* START Supplied passage *
This is a new post in our Executable and Linkable Format (ELF) 101 series, where the goal is to spread awareness about the format and the current Linux threat landscape.
In this post, we will explore the dynamic linking process, including its purpose, how it works and the different linking modes. Apart from being a complex process, dynamic linking can also be abused by malware authors and therefore it is important for malware analysts to understand how the process works.
This post follows part three of our ELF series, in which we discussed relocations and their relationship with symbols—useful for understanding dynamic linking.
In order to understand dynamic linking, we must first define linking. Linking is the process of joining together multiple object files, to create a shared library or an executable.
Compilation of an object file
When one object file references functions or variables—which do not exist within the file’s context—but rather in other object files (dependencies), they must be linked. Linkers allow the use of separate, independent sources of code by providing a way to merge the code together into a single file, so the developer will be spared of this low-level detail.
main.c does not implement the printf function, so in order to invoke printf, main.o will have to be linked against printf.o (the include <stdio.h> directive only imports the definition of printf—it does not contain its implementation).
There are two linking types:
- Static linking: Completed at the end of the compilation process
- Dynamic linking: Completed at load time by the system
Static linking is fairly simple:
The compile-time linker (ld) collects all relevant object files—main.o and the libc.a static library (a bundle of object-files)—applies relocations and combines the files into a single binary. As such, when many object files are linked, the resulting binary file size can become very large.
Dynamic linking, on the other hand, is a more complex process. Unlike in static linking, ld requires shared libraries to create a dynamically linked executable. The output file will contain the executable’s code and the names of the shared libraries required, embedded within the binary:
When the binary is executed, the dynamic linker will find the required dependencies to load and link them together. Thereby, deferring the linking stage from compile-time to run-time. We will detail how this process works shortly.
There are pros and cons to these two approaches:
- Static linking allows containing all dependencies in a single binary, making it more portable and simple to execute, at the expense of the file size.
- Dynamic linking allows the binary to be smaller, at the expense of having to ensure that the required dependencies exist in the target system that the binary will be executed in.
The Dynamic Linking Process
The dynamic linking process begins immediately after execution.
For statically linked programs, execution is straight forward. The system creates the memory layout from the file’s segments and passes control to the file’s entry point.
With dynamically linked programs, the system executes the file’s “interpreter”, which is an intermediate program that should set up the environment and only then execute the main binary. The interpreter lies in the PT_INTERP segment created by the compile-time linker (ld). In this case, the interpreter is the dynamic linker program ld-linux.so.2:
The .interp section is mapped in the same address as the PT_INTERP segment
The dynamic linker will set up the environment using dynamic entries from the .dynamic section:
These entries are crucial to the dynamic linker, which include:
- DT_NEEDED – the name of a required dependency to load.
* END Supplied passage *
Set exercise 1: List every segment, section, or dynamic entry name that appears in the dynamic linking article.
Set exercise 2:
Answer these from the dynamic linking article:
(a) What name does it give the compile-time linker?
(b) Which program serves as the interpreter in the case it describes?
(c) What does a DT_NEEDED entry hold?
Set exercise 3: According to the dynamic linking article, why must main.o be linked against printf.o?
None of the entries are needed for any of the work on the dynamic linking article.
* START Recorded information *
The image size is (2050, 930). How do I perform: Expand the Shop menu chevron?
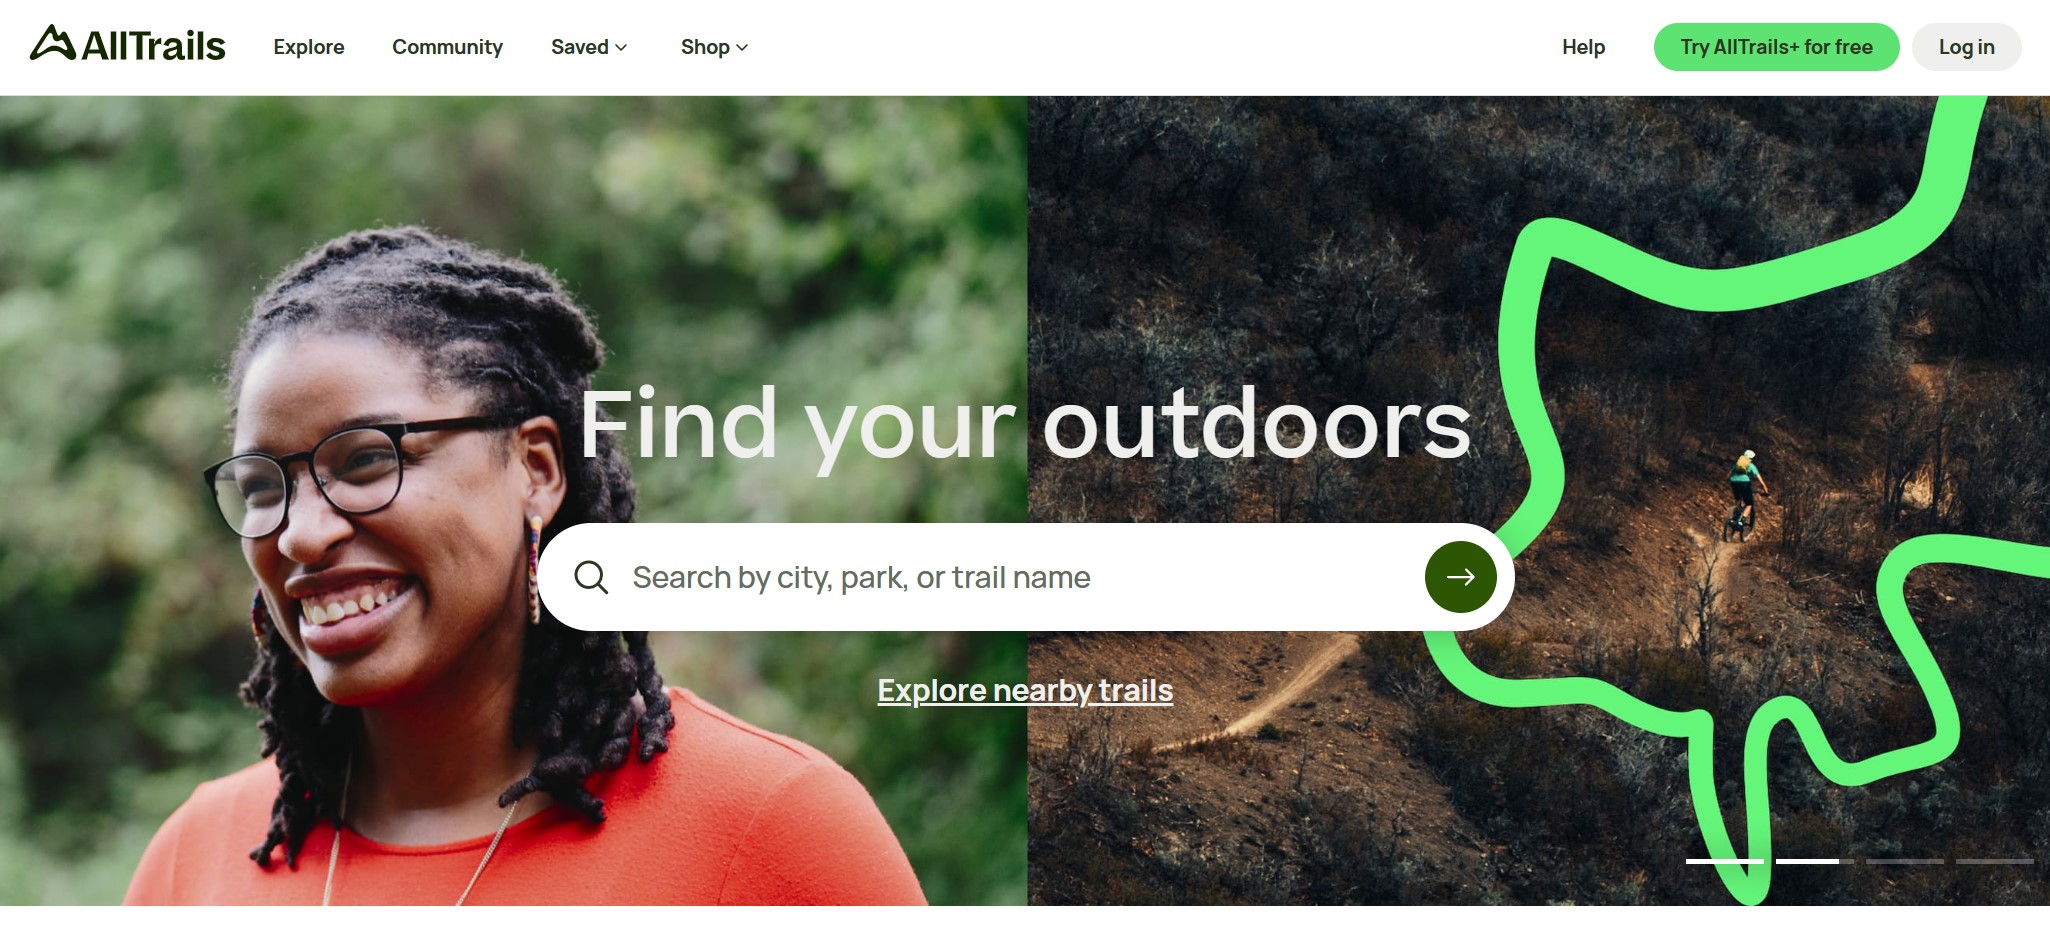tap(742, 47)
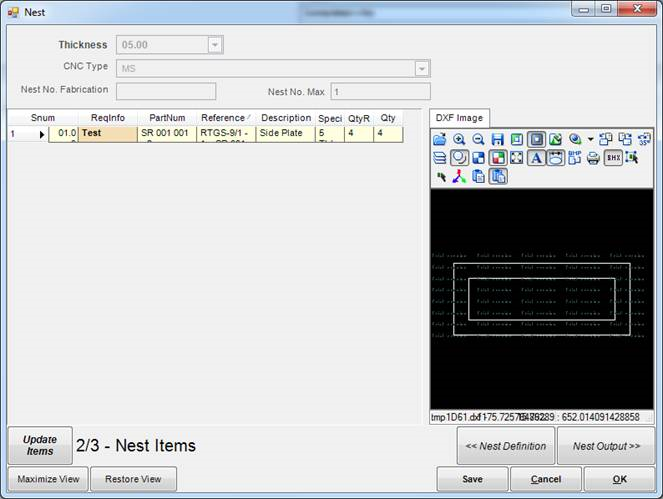Open dropdown arrow beside globe icon

click(590, 140)
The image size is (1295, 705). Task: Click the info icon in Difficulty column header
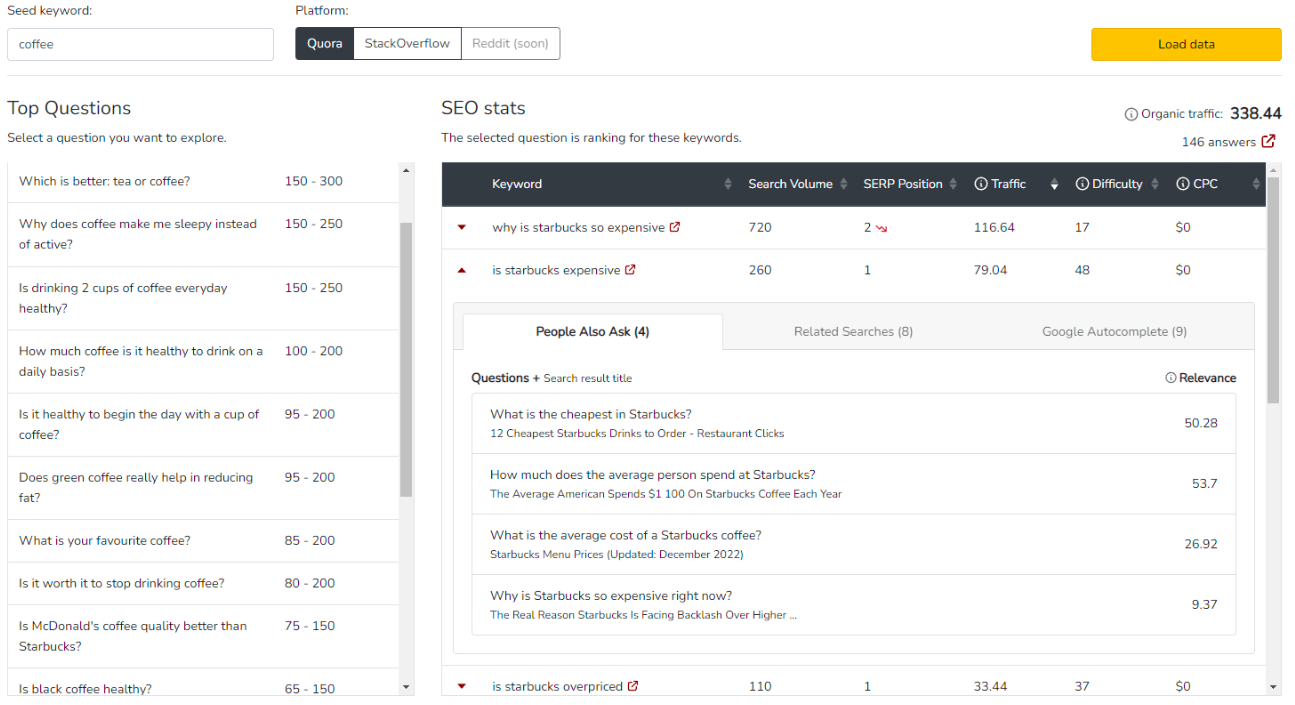(x=1082, y=184)
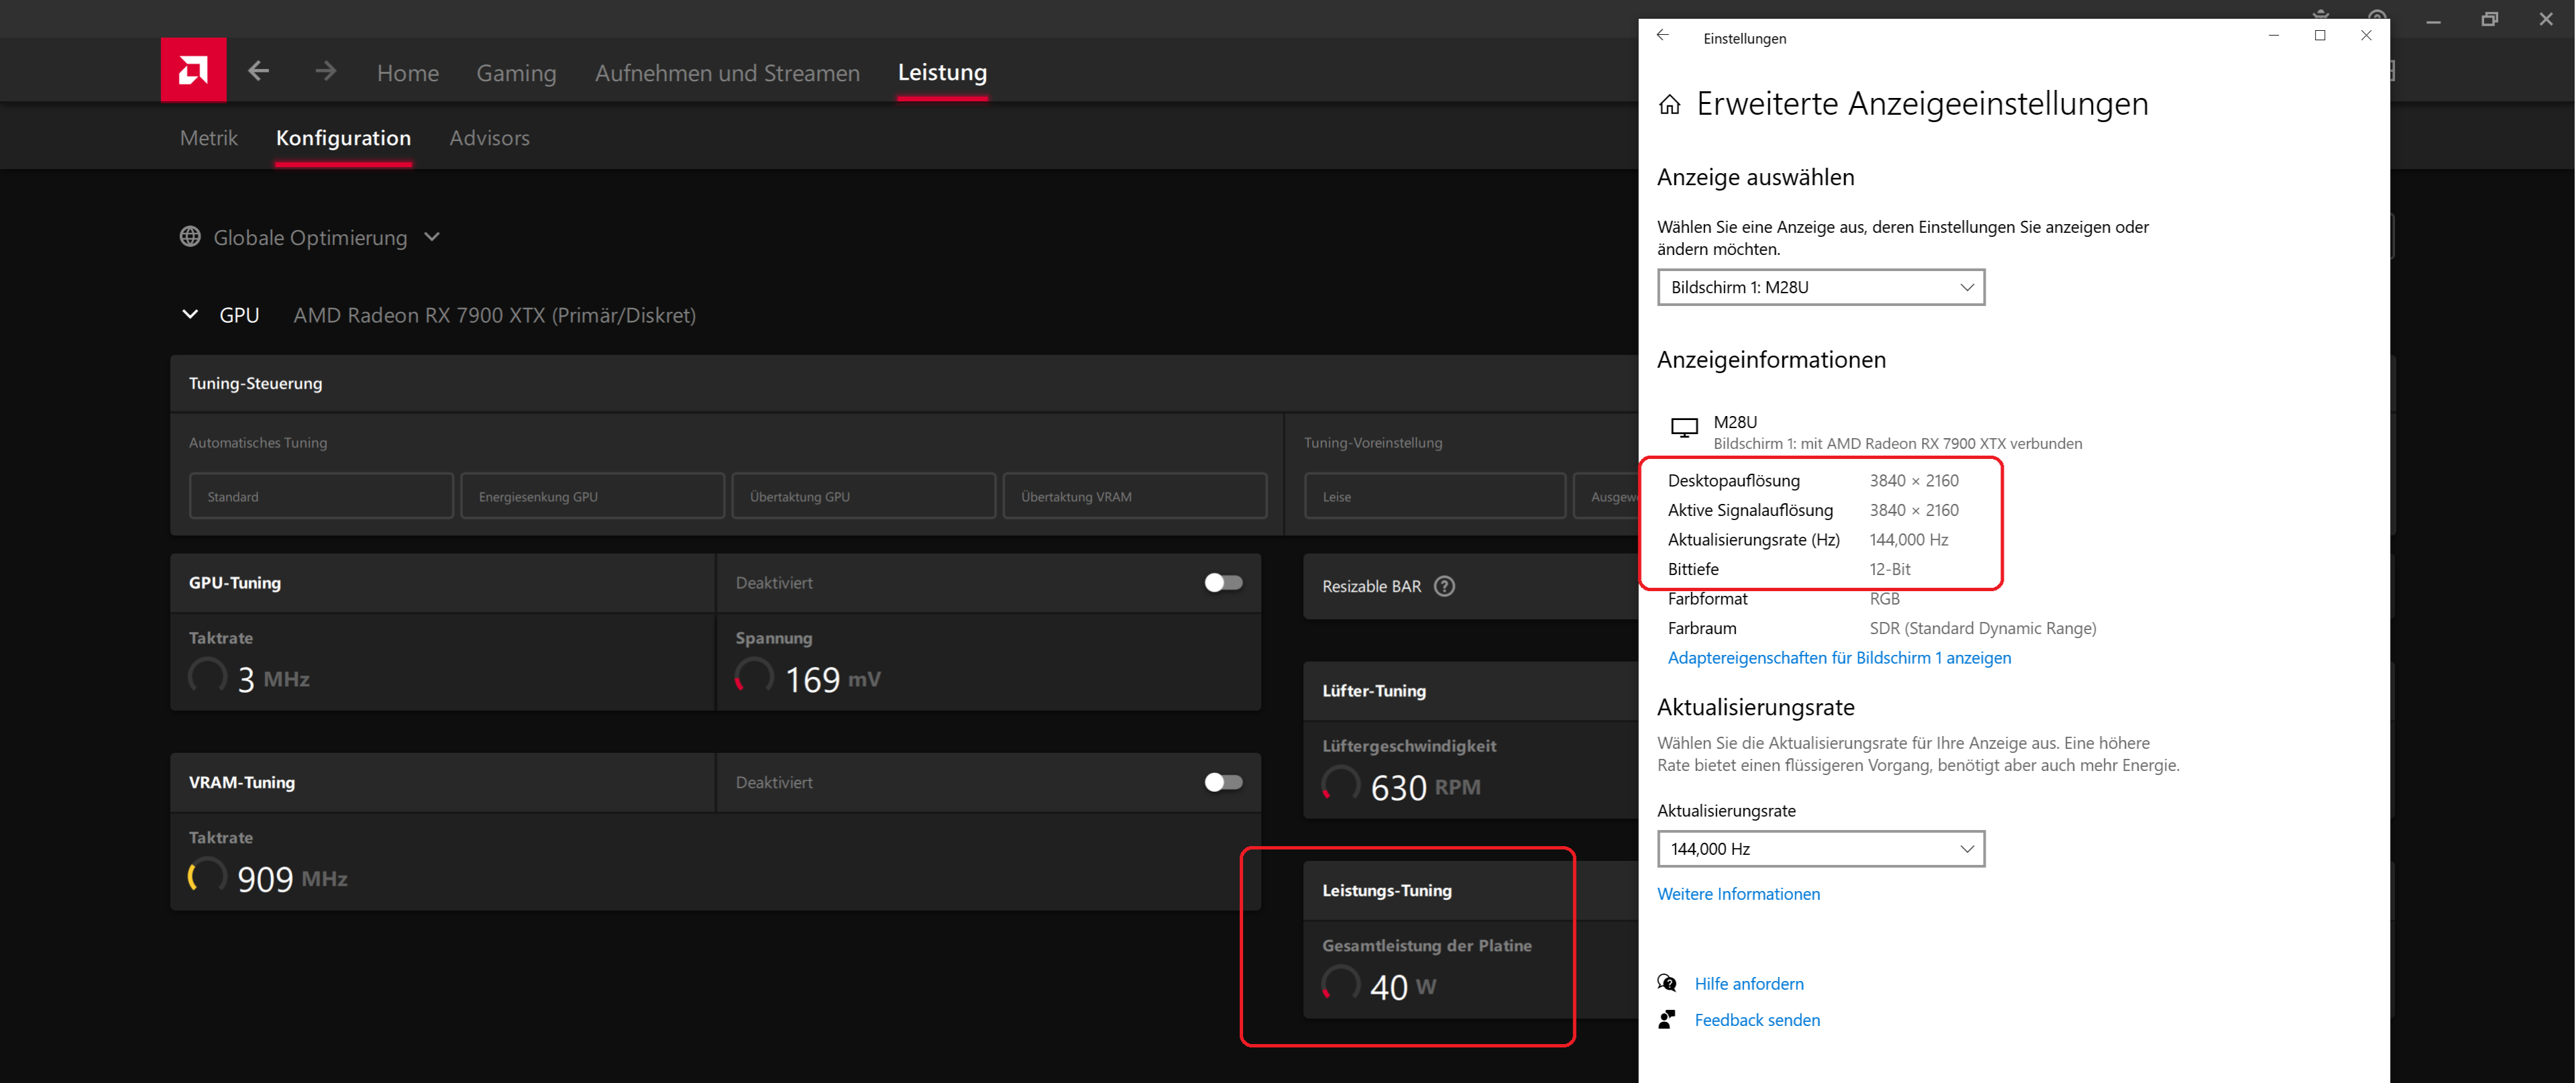Image resolution: width=2576 pixels, height=1083 pixels.
Task: Click the Resizable BAR help question icon
Action: point(1444,586)
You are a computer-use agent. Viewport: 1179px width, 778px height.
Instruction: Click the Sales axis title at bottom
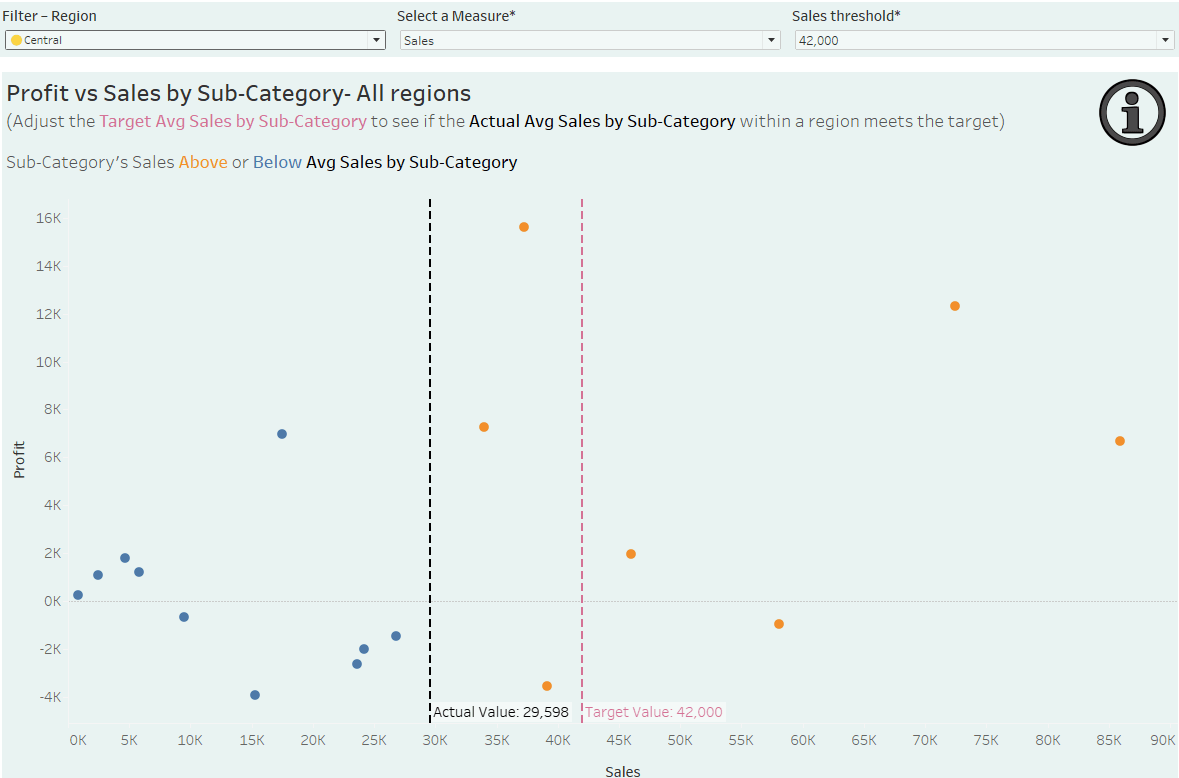coord(622,771)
* END Recorded information *
Solution 1: PT_INTERP, .interp, .dynamic, DT_NEEDED

Solution 2:
(a) ld
(b) The dynamic linker program ld-linux.so.2
(c) The name of a required dependency to load

Solution 3: main.c does not implement the printf function, so main.o has to be linked against printf.o in order to invoke printf. The include <stdio.h> directive only imports the definition of printf and does not contain its implementation.